Tasks to complete
**a.** Set down, word for word, the part of the passage below on the Late Show cancellation that begins at the words "Several network sources" and stops after "about the cancellation.".
**b.** In the passage below on the Late Show cancellation, what does the senior CBS staffer say no one at the network is buying?
**c.** Extend the passage below on the Late Show cancellation, picking up after its final sentence.

Trump (or whomever is running the "Truth Social" account for that dementia-riddled barely sentient corpse these days) would take credit for Kimmel or Colbert having a hangnail. By calling the cancellation of The Late Show or Kimmel retiring after his contract run out (which Kimmel has talked about for years) nothing more than a political hit job, you're giving Trump superpowers he doesn't have. Which is why I consider Sens. Schiff and Warren's comments out of line because, besides being ineffectual, they further conspiracy theorists.

 

Larry Ellison's son is probably more content with DuMonting CBS and jettisoning the owned-stations to Nexstar. CBS doesn't serve a purpose for him in the same way NBC Radio did not serve a purpose for GE in 1986.

Not even certain network insiders, CBS and Late Show employees buy its purely financial.

Quote

 

Several network sources told The Independent that while they understand that Colbert’s program had become costly to run over the years, and was potentially a drain on the network’s bottom line, many people working at CBS don’t fully believe the narrative coming from upper brass about the cancellation.

 

One senior staffer at CBS, for instance, said that no one at the network “is buying that it's a financial decision,” adding that the demise of the CBS flagship left “everyone stunned,” including “famous comedians” that the source said they knew.

Source material

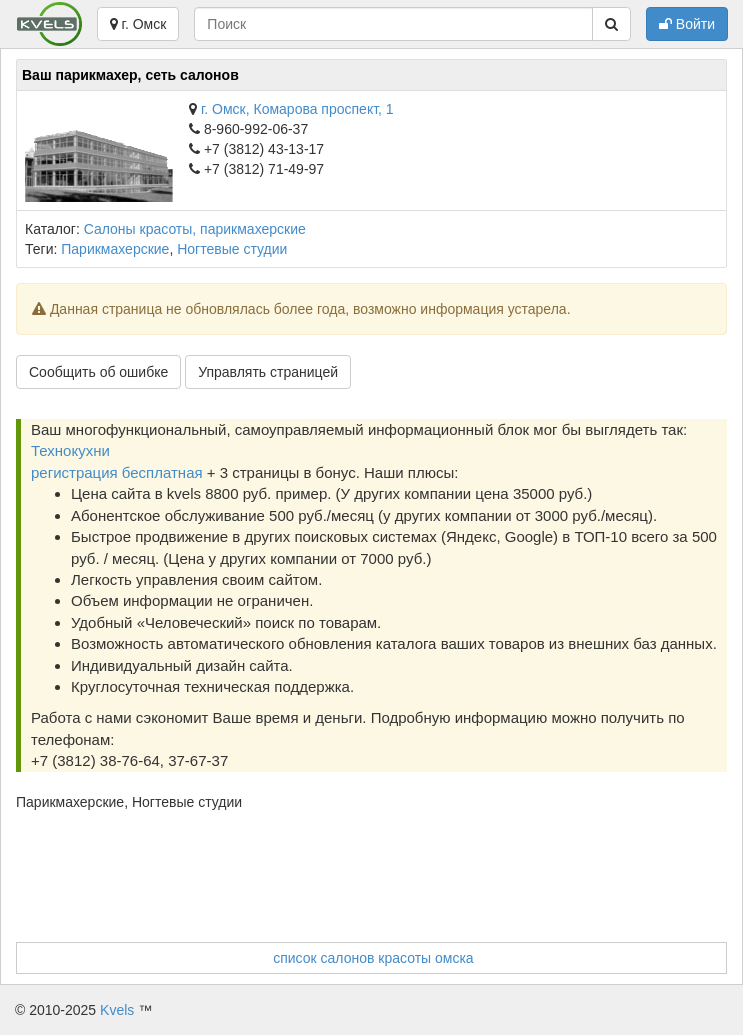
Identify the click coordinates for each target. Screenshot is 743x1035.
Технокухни (70, 450)
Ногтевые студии (232, 249)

Responses in order
**a.**
Several network sources told The Independent that while they understand that Colbert’s program had become costly to run over the years, and was potentially a drain on the network’s bottom line, many people working at CBS don’t fully believe the narrative coming from upper brass about the cancellation.

**b.** No one at the network is buying that it's a financial decision.

**c.**
 

[…]

 

Another network staffer said they were told the show had been “on the chopping block” for a few years because it was “very expensive to produce.” At the same time, though, this insider said that they didn’t believe this was the reason behind the sudden announcement on Thursday.

 

“Many of us think this was part and parcel of the Trump shakedown settlement,” the staffer declared. Meanwhile, The Independent has also learned that staffers at Comedy Central’s The Daily Show, which is also owned by Paramount, are expressing concern that their program could be next.

 

 

Also, autocrats in many countries have used shakedowns, rather than arrests, to silence TV satirists who criticize them, putting pressure on broadcasters to kick those satirizing them off the air. If anything, believing blindly this isn’t suspicious willfully ignores how this has been a part of the autocrat’s playbook for years. Trump and many members of his administration have shown they don’t revere the First Amendment that gives Colbert the right to hold them accountable through comedy and commentary. It is not assigning him superpowers.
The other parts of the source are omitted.